Scientists have engineered mice with two fathers as genetic parents, with no DNA from a mother. Researchers accomplished this feat through a series of complicated reproduction tricks, and though the result is indeed a scientific marvel, the question remains: Why even bother? The techniques involved, Wired's Brandon Keim writes, "are still far from practical or legal human use--and may never be used."What were the not-yet-legal techniques? Discover's Andrew Moseman explains:
Behringer's team started with a single male mouse. Let’s call him Fred. Scientists took cells from Fred and transformed them into a line of induced pluripotent stem cells, which can grow into any kind of cell in the body. ... When the researchers created these stem cells, some of them--about 1 percent--lost the Y chromosome through ordinary mistakes that happen in cell division.
Thus, the scientists had a batch of Fred-derived stem cells that had no Y, and thus were labeled XO cells. The next step was to take ... early stage embryos that had been conceived in the traditional fashion--and inject the XO cells into them. When this XO-injected embryo was implanted into a normal female mouse, she gave birth to offspring called chimera--what we call animals with two or more genetically distinct populations of cells. In this case the mouse possessed, in addition to the normal cells from its mother and father, some XO cells derived from Fred. Finally ... some of the chimera mice would be female. And some of those females would have egg cells that derived from the XO cells. Let's say a female mated with a typical male mouse, Tom, and conceived with an XO egg: The resulting little one, be it a male or a female, would have been born of a female but possess genetic material from two males: Fred and Tom, mice two dads.

* [PROVIDED MATERIAL]

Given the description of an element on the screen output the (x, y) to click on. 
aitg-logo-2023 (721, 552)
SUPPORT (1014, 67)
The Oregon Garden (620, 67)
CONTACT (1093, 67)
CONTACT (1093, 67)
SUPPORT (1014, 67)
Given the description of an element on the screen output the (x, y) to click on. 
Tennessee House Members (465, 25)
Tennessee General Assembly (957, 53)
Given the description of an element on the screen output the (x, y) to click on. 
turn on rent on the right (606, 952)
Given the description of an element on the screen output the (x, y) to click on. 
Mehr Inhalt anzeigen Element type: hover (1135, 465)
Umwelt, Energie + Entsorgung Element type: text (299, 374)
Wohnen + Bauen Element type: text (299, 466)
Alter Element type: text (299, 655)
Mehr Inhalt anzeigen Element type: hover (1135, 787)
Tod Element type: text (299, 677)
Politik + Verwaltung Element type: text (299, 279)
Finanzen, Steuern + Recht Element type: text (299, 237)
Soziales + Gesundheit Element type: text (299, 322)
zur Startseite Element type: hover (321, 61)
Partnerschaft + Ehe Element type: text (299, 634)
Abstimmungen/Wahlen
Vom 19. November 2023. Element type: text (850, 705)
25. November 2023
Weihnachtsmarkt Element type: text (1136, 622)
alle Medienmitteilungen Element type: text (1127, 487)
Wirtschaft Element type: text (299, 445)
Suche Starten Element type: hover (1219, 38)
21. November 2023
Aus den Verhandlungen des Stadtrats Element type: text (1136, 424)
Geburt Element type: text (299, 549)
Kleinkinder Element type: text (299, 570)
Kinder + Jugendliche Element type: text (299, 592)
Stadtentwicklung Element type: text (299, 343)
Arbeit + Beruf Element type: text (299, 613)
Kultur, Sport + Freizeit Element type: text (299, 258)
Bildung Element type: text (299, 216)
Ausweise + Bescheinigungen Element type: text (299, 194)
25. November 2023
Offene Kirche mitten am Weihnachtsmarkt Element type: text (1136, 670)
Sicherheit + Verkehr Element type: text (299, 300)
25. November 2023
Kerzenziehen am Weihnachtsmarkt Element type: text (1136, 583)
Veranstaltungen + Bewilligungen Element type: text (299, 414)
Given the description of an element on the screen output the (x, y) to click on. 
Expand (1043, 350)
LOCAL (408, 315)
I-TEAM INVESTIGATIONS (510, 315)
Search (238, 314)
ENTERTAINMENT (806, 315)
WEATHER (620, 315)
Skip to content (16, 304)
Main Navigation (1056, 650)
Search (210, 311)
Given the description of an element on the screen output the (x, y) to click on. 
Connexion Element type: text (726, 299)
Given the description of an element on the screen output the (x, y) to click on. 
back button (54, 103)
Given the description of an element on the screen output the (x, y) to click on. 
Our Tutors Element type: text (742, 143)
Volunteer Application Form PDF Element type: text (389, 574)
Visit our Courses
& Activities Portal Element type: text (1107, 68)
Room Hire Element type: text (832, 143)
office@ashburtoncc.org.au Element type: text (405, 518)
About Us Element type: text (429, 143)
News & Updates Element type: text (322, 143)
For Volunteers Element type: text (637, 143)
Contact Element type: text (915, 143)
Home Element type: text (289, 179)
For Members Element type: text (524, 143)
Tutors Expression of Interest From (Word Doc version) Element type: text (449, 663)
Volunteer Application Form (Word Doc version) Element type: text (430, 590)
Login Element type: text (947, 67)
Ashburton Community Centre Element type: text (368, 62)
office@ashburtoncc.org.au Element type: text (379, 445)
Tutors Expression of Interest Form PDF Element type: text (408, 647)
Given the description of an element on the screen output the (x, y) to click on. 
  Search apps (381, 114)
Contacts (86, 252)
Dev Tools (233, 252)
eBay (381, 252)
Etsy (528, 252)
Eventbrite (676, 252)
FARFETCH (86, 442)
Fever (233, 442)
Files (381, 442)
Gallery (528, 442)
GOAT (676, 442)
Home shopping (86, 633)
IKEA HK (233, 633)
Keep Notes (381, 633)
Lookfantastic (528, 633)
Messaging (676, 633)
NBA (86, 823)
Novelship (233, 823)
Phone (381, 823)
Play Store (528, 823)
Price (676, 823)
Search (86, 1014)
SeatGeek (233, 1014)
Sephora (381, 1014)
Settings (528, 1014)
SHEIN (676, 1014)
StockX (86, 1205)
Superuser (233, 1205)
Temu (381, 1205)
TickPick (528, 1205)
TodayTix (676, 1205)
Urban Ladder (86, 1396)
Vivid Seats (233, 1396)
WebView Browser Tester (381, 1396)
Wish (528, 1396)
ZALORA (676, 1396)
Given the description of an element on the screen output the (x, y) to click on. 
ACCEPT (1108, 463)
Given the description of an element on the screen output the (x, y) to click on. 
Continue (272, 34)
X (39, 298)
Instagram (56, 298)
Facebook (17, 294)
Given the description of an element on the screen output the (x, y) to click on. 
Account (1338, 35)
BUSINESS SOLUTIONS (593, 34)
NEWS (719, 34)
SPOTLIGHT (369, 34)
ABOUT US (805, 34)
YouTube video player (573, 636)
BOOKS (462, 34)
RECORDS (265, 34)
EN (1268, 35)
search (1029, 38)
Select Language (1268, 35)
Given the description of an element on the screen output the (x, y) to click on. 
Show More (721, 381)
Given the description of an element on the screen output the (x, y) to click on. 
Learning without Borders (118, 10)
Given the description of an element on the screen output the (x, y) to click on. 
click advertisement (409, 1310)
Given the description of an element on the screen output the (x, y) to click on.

* [WHAT YOU NEED TO DO]
Please output everything in the two-father mice article from "Scientists have engineered" down to "in cell division.", copied word for word. This data comes from a different source than the two-father mice article.

* [EXERCISE OUTPUT]
Scientists have engineered mice with two fathers as genetic parents, with no DNA from a mother. Researchers accomplished this feat through a series of complicated reproduction tricks, and though the result is indeed a scientific marvel, the question remains: Why even bother? The techniques involved, Wired's Brandon Keim writes, "are still far from practical or legal human use--and may never be used."What were the not-yet-legal techniques? Discover's Andrew Moseman explains:
Behringer's team started with a single male mouse. Let’s call him Fred. Scientists took cells from Fred and transformed them into a line of induced pluripotent stem cells, which can grow into any kind of cell in the body. ... When the researchers created these stem cells, some of them--about 1 percent--lost the Y chromosome through ordinary mistakes that happen in cell division.